> Document excerpt:
Microbial Isolation and Functional Activities Assessment of Fluorescent Pseudomonads
Soil subsamples (1 g fresh weight) were suspended in 10 mL sterile magnesium sulphate solution (0.1 M) and blended in an Ultraturax blender. Then serial dilutions of homogenized suspensions were plated on King’s B medium (King et al., 1954) and incubated for 48 h at 30°C in order to isolate fluorescent pseudomonads. The King’s B medium plates were examined under UV light to detect fluorescence. Fluorescent bacterial colonies were counted and randomly selected. Fluorescent pseudomonad isolates (120 bacterial strains per soil compartment) were isolated, purified and cryopreserved at -80°C in King’s B liquid medium supplemented with 20% glycerol.

Functional activities of fluorescent pseudomonad isolates were assessed by in vitro assays carried out to detect their phosphate solubilization, lypolitic activity potentialities and their capacity to grow on trehalose, the most abundant carbohydrate accumulated in the ectomycorrhizal mycelium (Frey et al., 1997).

The ability of fluorescent pseudomonads to solubilize tricalcium orthophosphate (TCP) was assessed by using TCP medium. Its composition was as follows: 4 g Ca3(PO4)2, 10 g glucose, 5 g NH4Cl, 1 g NaCl, 1 g MgSO4 and 20 g agar per litre at pH = 7.2. Petri dishes (9 cm diameter) were filled with 25 mL of medium per dish. Bacterial isolates were then picked up from their mother cultures and placed on TCP medium (20 bacterial colonies per dish, 1 cm apart). The plates were incubated at 25°C for 5 days. Phosphate solubilization was indicated by clear zones around the bacterial colonies. Phosphate solubilizing ability was classified as “0” or “+” depending on the presence of well defined clear zone produced by bacterial colony.

> Record excerpts:
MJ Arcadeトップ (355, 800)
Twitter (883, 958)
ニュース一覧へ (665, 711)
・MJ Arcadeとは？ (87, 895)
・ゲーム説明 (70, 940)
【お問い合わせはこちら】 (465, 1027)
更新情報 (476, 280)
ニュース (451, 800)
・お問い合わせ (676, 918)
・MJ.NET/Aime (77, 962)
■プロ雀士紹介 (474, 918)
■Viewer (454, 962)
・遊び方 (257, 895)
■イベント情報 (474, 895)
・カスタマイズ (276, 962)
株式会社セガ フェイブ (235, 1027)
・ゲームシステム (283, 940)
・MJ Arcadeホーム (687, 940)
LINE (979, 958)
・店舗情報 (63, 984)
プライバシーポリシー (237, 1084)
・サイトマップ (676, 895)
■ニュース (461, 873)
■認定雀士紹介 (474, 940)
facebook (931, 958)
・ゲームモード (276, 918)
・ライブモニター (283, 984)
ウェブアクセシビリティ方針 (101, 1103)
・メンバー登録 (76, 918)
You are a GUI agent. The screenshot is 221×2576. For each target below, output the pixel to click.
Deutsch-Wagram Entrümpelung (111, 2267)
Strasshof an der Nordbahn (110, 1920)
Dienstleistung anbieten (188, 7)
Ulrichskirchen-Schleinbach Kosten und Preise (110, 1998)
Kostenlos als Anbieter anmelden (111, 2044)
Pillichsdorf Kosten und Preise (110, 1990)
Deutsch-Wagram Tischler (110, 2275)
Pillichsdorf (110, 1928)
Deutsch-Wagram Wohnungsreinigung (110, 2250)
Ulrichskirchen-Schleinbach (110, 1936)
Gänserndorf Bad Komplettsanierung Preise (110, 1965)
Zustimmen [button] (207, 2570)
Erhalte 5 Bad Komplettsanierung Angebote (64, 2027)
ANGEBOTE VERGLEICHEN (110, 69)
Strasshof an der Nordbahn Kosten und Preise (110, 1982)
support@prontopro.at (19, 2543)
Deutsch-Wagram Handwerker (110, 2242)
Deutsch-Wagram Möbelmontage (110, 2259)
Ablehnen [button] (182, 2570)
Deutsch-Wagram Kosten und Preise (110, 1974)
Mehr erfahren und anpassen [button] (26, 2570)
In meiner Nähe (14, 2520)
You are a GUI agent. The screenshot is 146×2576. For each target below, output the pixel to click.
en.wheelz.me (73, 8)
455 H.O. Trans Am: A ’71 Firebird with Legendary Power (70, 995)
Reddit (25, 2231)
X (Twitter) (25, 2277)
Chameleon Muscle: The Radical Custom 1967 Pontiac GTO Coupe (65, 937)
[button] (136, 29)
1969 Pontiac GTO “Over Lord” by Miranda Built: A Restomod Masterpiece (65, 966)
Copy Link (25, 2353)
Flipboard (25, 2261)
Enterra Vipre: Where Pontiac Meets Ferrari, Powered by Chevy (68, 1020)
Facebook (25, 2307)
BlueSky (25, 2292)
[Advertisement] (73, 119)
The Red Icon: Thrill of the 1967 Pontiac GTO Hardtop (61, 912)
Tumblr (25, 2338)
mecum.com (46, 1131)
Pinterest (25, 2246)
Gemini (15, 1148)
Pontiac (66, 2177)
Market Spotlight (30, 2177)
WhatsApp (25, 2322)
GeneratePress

> List of tasks:
[1] Answer these questions from the methods text on fluorescent pseudomonads:
(a) How long and at what temperature were the King's B plates incubated to isolate fluorescent pseudomonads?
(b) Which carbohydrate was tested as a growth substrate, and how does the text describe it?
(c) How many grams of agar per litre did the TCP medium contain?
[2] Reproduce the passage of the methods text on fluorescent pseudomonads word for word, everything from "The ability of" down to "by bacterial colony.".
[3] Extend the methods text on fluorescent pseudomonads onward from its final sentence.

> Responses to the exercise:
[1]
(a) 48 h at 30°C.
(b) Trehalose, the most abundant carbohydrate accumulated in the ectomycorrhizal mycelium.
(c) 20 g.

[2]
The ability of fluorescent pseudomonads to solubilize tricalcium orthophosphate (TCP) was assessed by using TCP medium. Its composition was as follows: 4 g Ca3(PO4)2, 10 g glucose, 5 g NH4Cl, 1 g NaCl, 1 g MgSO4 and 20 g agar per litre at pH = 7.2. Petri dishes (9 cm diameter) were filled with 25 mL of medium per dish. Bacterial isolates were then picked up from their mother cultures and placed on TCP medium (20 bacterial colonies per dish, 1 cm apart). The plates were incubated at 25°C for 5 days. Phosphate solubilization was indicated by clear zones around the bacterial colonies. Phosphate solubilizing ability was classified as “0” or “+” depending on the presence of well defined clear zone produced by bacterial colony.

[3]
The ability of fluorescent pseudomonads to produce extracellular lipases was measured with a solid medium method (Thompson et al., 1999). Solid medium was prepared by adding 1% Tween 20 (v/v) to medium containing 10 g peptone, 5 g NaCl, 0.1 g CaCl2 2H2O and 20 g agar per litre at pH = 6. Petri dishes (9 cm diameter) were filled with 25 mL of the medium per dish. Bacterial strains were cultured as described above. Petri dishes were incubated at 25°C for 5 days and lipase production was detected by the presence of Ca laurate extracellular crystals around the bacterial colonies. Lipase production ability was classified as “0” or “+” depending on the presence of Ca laurate crystals produced by bacterial colonies.

The ability of fluorescent pseudomonads to grow on trehalose was measured on M9 medium (minimal medium) amended with 0.1% (w/v) Trehalose. Its chemical composition was as follows: 100 mL Salt mixture; 100 mL Glucose 4% (m/v); 10 mL CaCl2 0.01 M; 10 mL MgSO4, 7H2O 0.1 M; 0.2 mL Fe - citrate 0.3% (w/v) and 780 mL distilled water. Petri dishes were filled with 25 mL of medium per dish. Bacterial isolates were cultured in plates as described above. Petri dishes were incubated at 25°C for 5 days. Bacterial growth was classified according to the size of the bacterial colonies (“0”: diameter of the bacterial colony < 5 mm and “+”: diameter > 5 mm).

Statistical Analysis
Data were treated with one-way analysis of variance. Means were compared using PLSD Fisher test (p<0.05).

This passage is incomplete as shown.